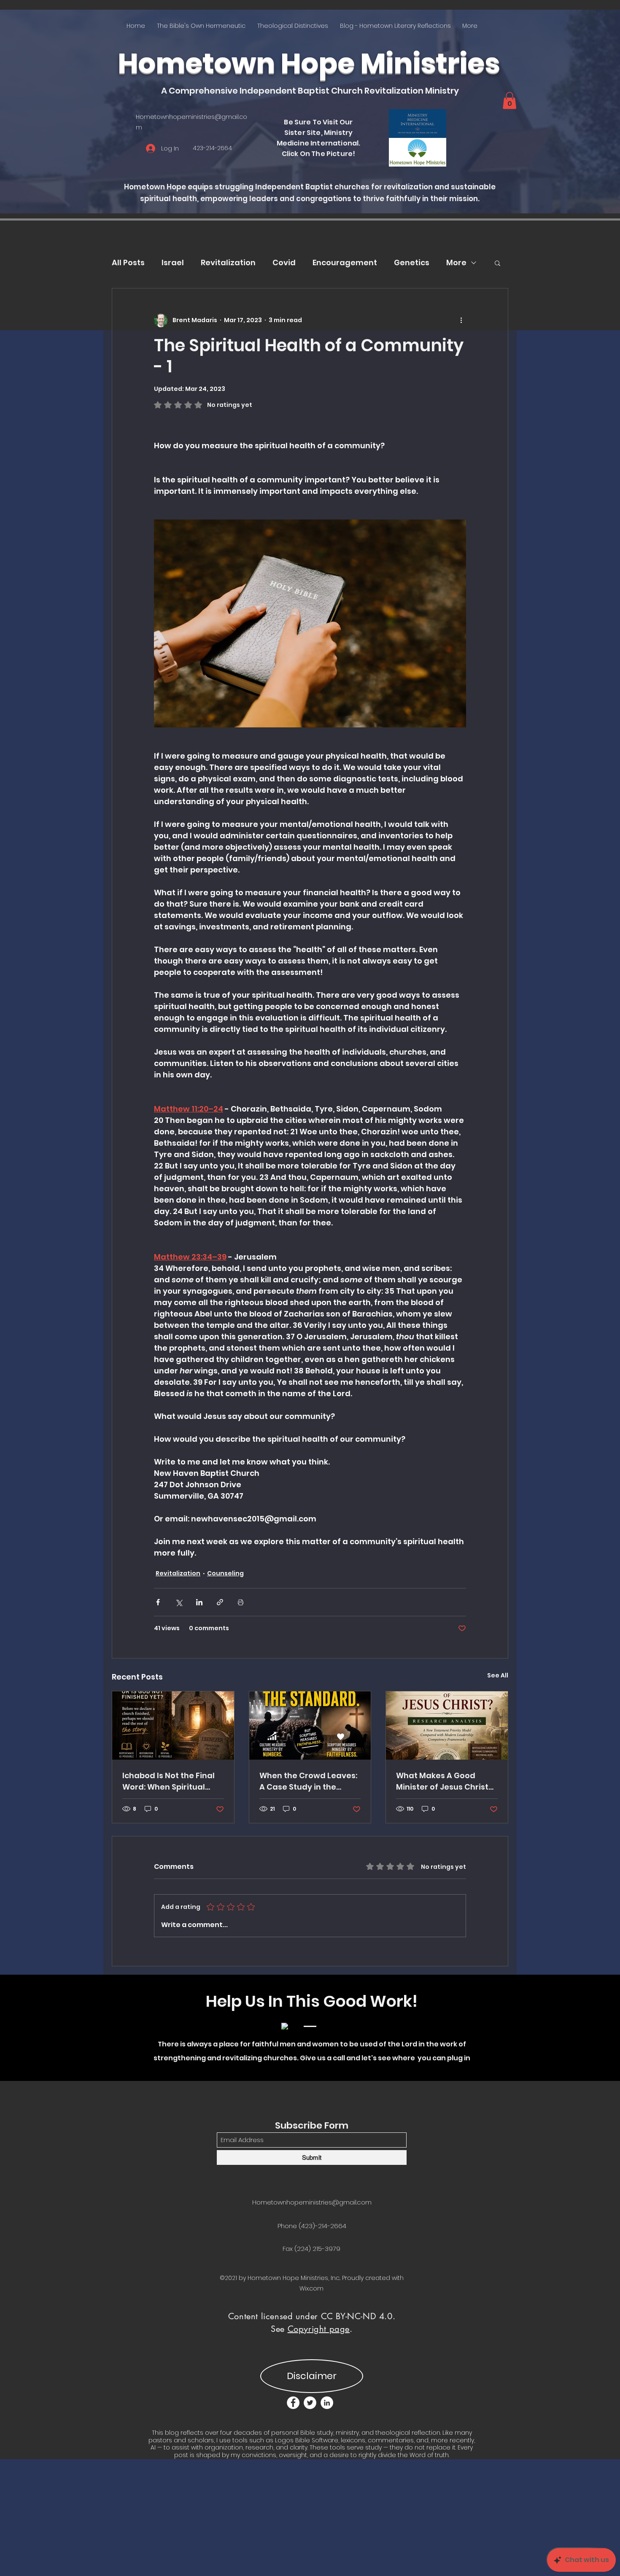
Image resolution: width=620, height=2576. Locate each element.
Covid (284, 262)
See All (497, 1675)
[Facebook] (293, 2402)
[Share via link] (220, 1602)
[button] (509, 100)
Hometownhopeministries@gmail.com (312, 2202)
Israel (173, 262)
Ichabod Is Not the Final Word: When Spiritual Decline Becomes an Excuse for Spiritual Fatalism (168, 1781)
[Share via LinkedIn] (199, 1602)
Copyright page (319, 2328)
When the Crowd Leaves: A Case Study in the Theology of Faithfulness (308, 1781)
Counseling (225, 1573)
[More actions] (461, 320)
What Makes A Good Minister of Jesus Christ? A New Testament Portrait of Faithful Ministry (444, 1781)
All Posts (128, 262)
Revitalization (228, 262)
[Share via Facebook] (158, 1602)
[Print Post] (241, 1602)
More (456, 262)
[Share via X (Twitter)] (179, 1602)
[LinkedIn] (327, 2402)
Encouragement (345, 262)
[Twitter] (310, 2402)
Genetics (411, 262)
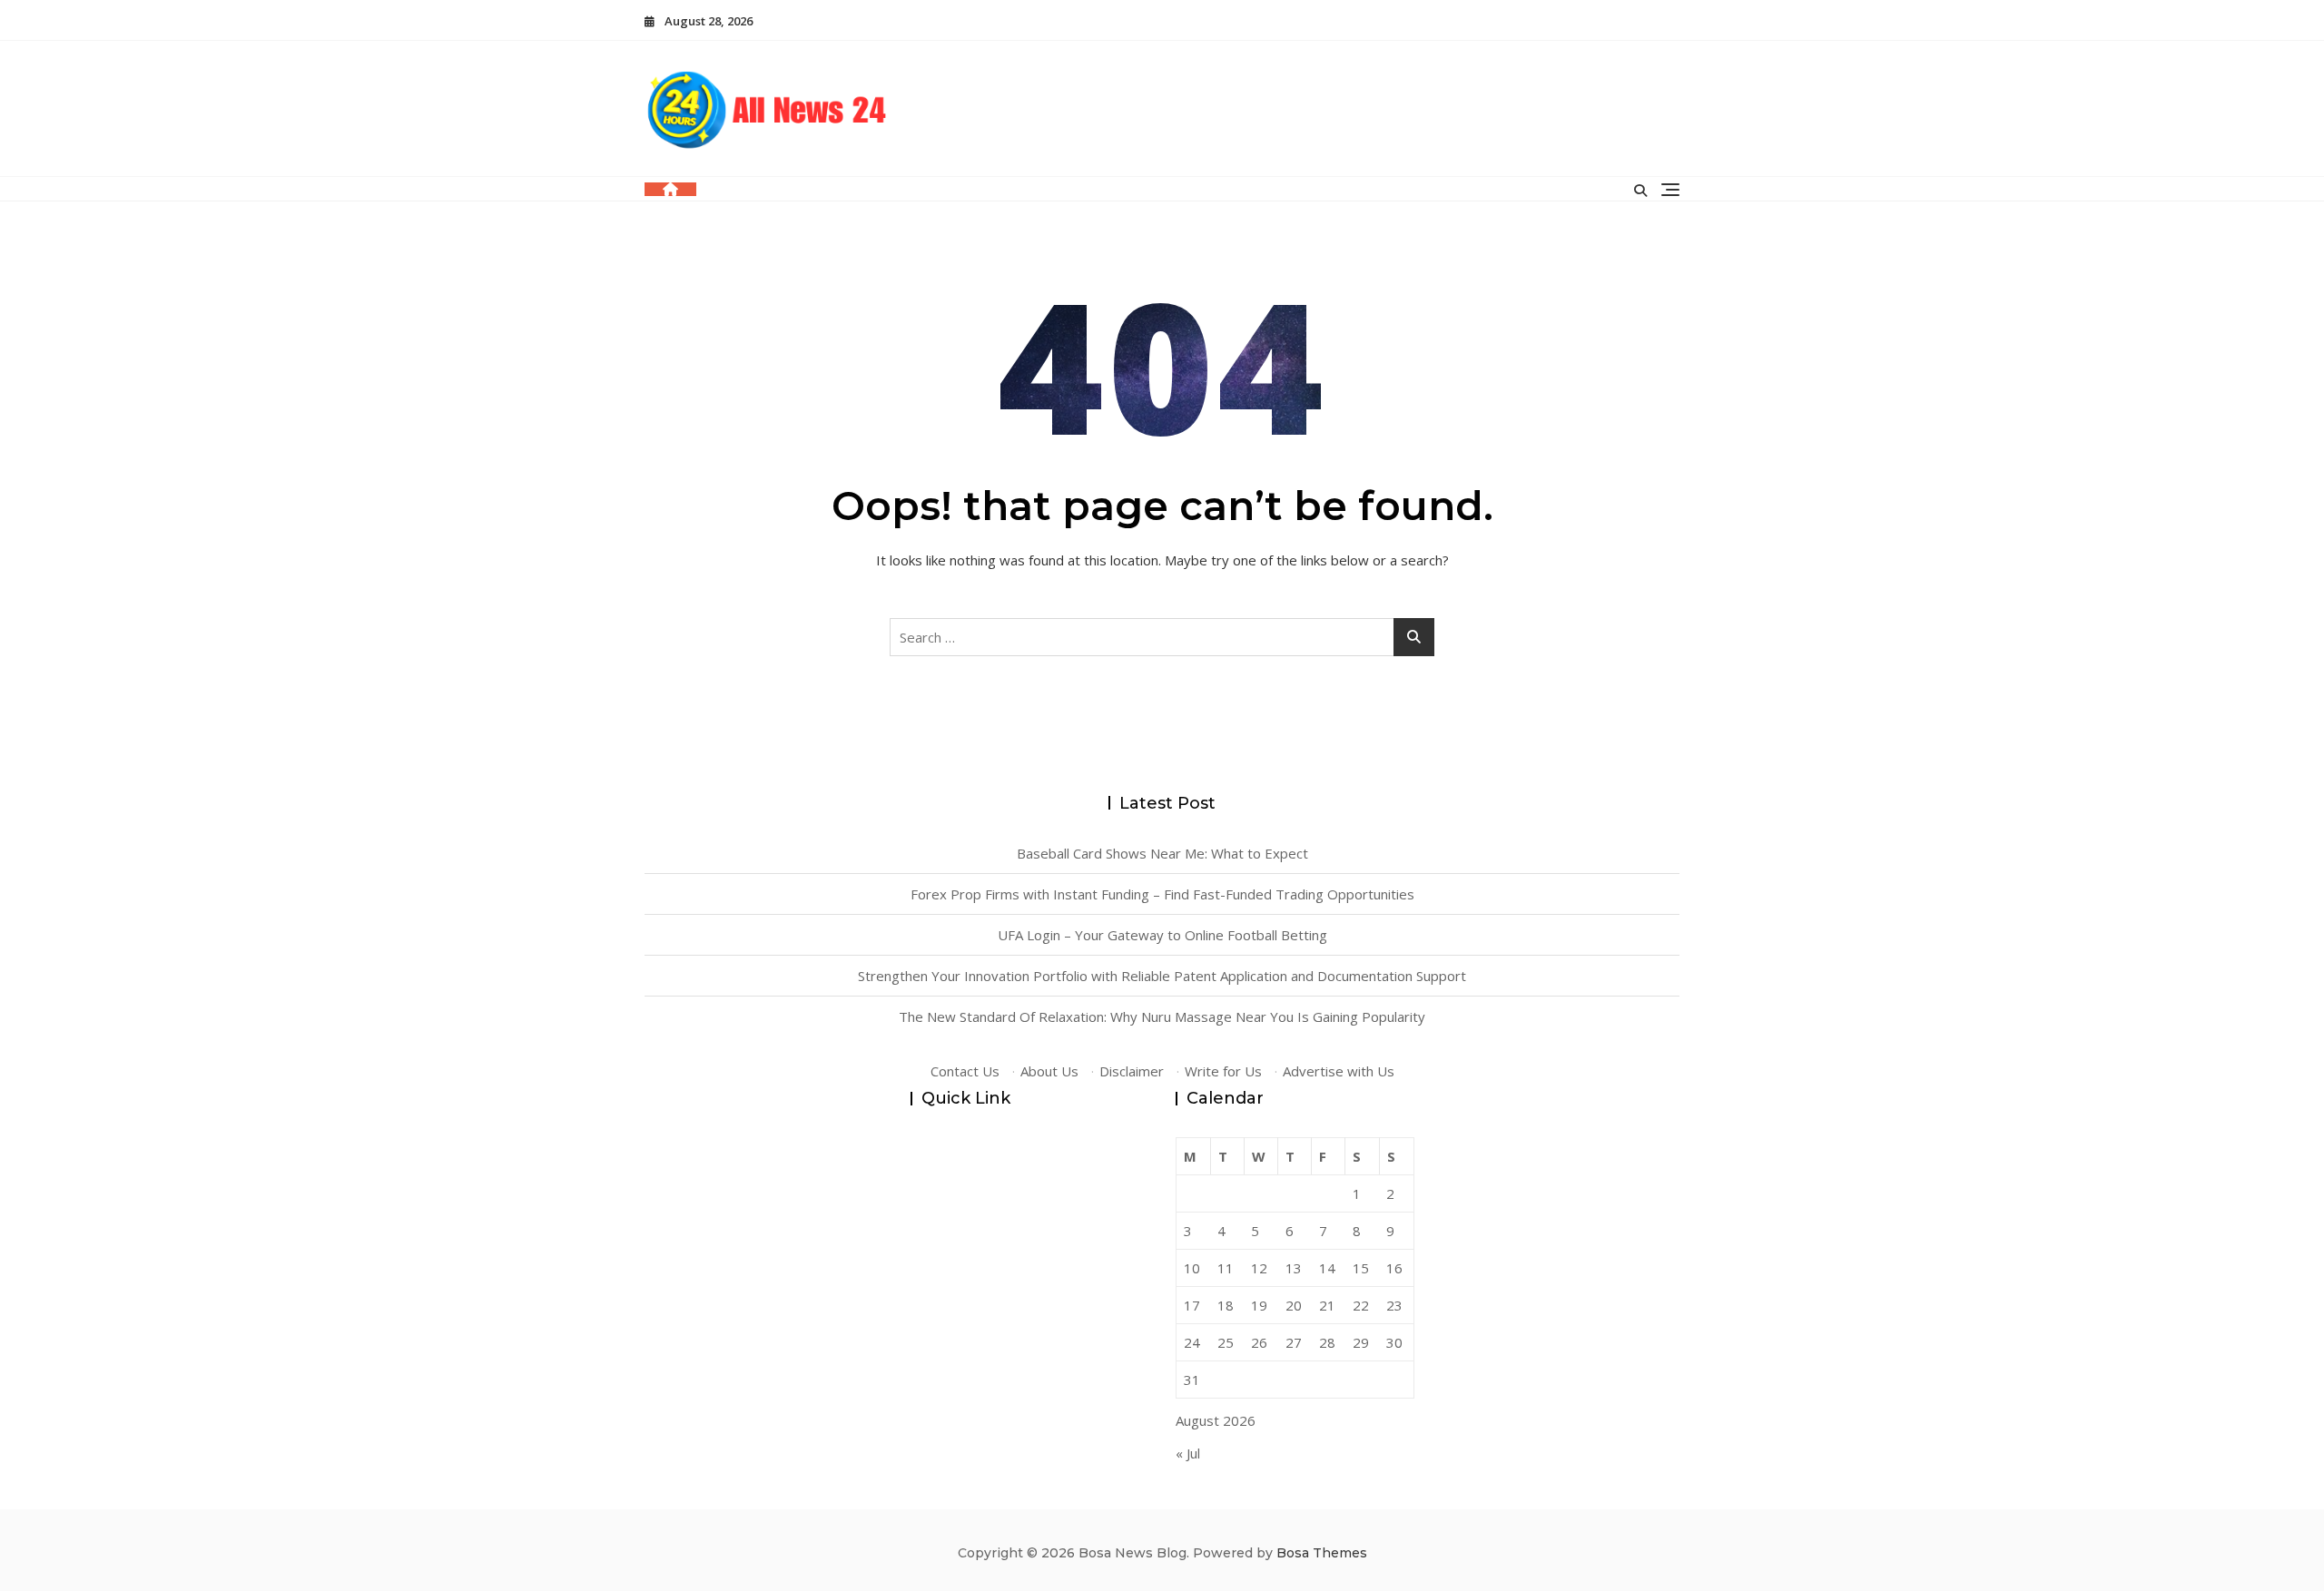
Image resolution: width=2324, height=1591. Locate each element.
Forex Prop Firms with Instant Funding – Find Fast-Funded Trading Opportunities (1162, 894)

★ ★ ★

■ **Activity**:
Determine how many lines of the data above hold the word "Image". Output that number only.

■ **Result of this task**:
2